How to Treat Sneezing
There are multiple ways you can reduce sneezing. If your sneezing is caused by an irritant or allergen, the first step is reducing exposure. For instance, addressing sources of mold can help people with allergies, while only visiting non-smoking establishments and changing perfumes could make a difference for those sensitive to irritants. Air filters can also be a great choice.
If sneezing results from allergies or sickness, use over-the-counter antihistamines. For allergies, opt for a medication that addresses your other allergy symptoms as well. For viruses, medications like Coricidin and NyQuil contain antihistamines and reduce other cold and flu symptoms.
Antihistamines are not helpful when sneezing is caused by chemical or physical irritants.
Why Do We Close Our Eyes When We Sneeze?
When you sneeze, your eyes close automatically as part of the involuntary process. With some effort, some people can keep their eyes open when they sneeze, and, contrary to the wives’ tale, their eyes won't pop out of their heads.
In fact, the most likely reason you close your eyes when you sneeze is to keep vapor particles from entering the eyes.
Is It Bad to Hold in a Sneeze?
Holding back a sneeze carries several rare but serious hazards like hearing loss, vertigo, blood vessel damage, and eardrum rupture. When you sneeze, your body creates pressure, and if it’s not released, it can build up in the ears and blood vessels.
If you feel the urge to sneeze, it’s best to let it happen. And because it’s an automatic response, much like a yawn or hiccup, it often comes regardless of how much you fight it.
Why Do Some People Sneeze Multiple Times?
Researchers don’t currently understand why some people sneeze multiple times. It may imply these sneezes aren't as powerful, or it could be a symptom of persistent nasal irritation in those with allergies.
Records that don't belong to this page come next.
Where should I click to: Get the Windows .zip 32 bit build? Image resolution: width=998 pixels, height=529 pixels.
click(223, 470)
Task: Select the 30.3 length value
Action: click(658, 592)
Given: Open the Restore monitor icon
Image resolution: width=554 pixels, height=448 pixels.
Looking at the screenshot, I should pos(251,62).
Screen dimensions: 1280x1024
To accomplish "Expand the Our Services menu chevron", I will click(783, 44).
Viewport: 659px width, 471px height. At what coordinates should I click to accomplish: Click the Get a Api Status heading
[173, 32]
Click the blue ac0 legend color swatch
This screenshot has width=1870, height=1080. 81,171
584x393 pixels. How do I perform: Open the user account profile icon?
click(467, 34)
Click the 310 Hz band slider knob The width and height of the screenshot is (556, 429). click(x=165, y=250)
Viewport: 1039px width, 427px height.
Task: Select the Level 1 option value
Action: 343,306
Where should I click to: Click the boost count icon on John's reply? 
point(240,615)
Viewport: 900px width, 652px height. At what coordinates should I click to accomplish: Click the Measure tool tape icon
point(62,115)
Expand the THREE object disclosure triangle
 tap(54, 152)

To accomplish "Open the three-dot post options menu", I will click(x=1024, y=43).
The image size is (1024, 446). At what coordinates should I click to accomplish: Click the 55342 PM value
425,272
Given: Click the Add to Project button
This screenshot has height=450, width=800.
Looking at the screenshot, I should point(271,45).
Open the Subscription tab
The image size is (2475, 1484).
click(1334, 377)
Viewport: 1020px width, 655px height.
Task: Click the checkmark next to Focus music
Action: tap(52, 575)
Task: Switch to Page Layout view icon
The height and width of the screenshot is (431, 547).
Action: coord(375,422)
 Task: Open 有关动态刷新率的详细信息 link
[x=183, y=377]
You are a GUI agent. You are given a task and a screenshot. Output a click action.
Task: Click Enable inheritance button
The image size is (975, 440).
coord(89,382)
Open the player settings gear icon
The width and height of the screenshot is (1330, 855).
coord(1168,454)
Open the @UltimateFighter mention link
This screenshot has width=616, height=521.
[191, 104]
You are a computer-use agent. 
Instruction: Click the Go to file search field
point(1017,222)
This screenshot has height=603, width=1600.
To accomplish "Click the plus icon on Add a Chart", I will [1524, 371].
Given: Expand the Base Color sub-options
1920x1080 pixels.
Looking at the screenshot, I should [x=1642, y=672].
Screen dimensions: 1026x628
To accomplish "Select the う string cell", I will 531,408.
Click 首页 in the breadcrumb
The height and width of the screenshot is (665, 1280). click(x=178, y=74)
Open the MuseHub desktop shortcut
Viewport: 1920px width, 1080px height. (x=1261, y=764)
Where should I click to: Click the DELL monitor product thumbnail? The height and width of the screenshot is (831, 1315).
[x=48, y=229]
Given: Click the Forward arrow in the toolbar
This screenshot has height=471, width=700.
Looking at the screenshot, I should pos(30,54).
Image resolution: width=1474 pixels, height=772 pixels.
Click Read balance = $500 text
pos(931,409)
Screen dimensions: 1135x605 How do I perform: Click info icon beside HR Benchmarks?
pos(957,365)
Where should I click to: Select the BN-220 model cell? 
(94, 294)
Can You Sneeze in Your Sleep?
In contrast to light sleep, which allows you to cough and sneeze, sneezes do not happen in deep or REM sleep. Even if it is so brief that you don't recall it, your body must be awake to cough or sneeze. Coughing or sneezing while you sleep can keep you from getting deeper, more restorative sleep, and often leaves you tired and groggy the next day.
Why Do We Sneeze When Looking at the Sun?
Up to one-third of people have a tendency to sneeze when looking at the sun or bright light. It’s referred to as photic sneeze reflex or solar sneeze reflex and is often an inherited trait. Although the underlying reasons for the condition are unknown, one theory is that there is a connection within the nervous system that causes the involuntary action to occur when the eyes are stimulated in a specific way.
Is Sneezing a Symptom of Covid?
The symptoms of COVID-19 have changed over time, and sneezing is now more commonly associated with the virus. Additionally, COVID-19 and other viruses, like the cold and flu, spread through sneezing. To prevent spreading infectious diseases, it's crucial to cover your mouth and nose when you sneeze.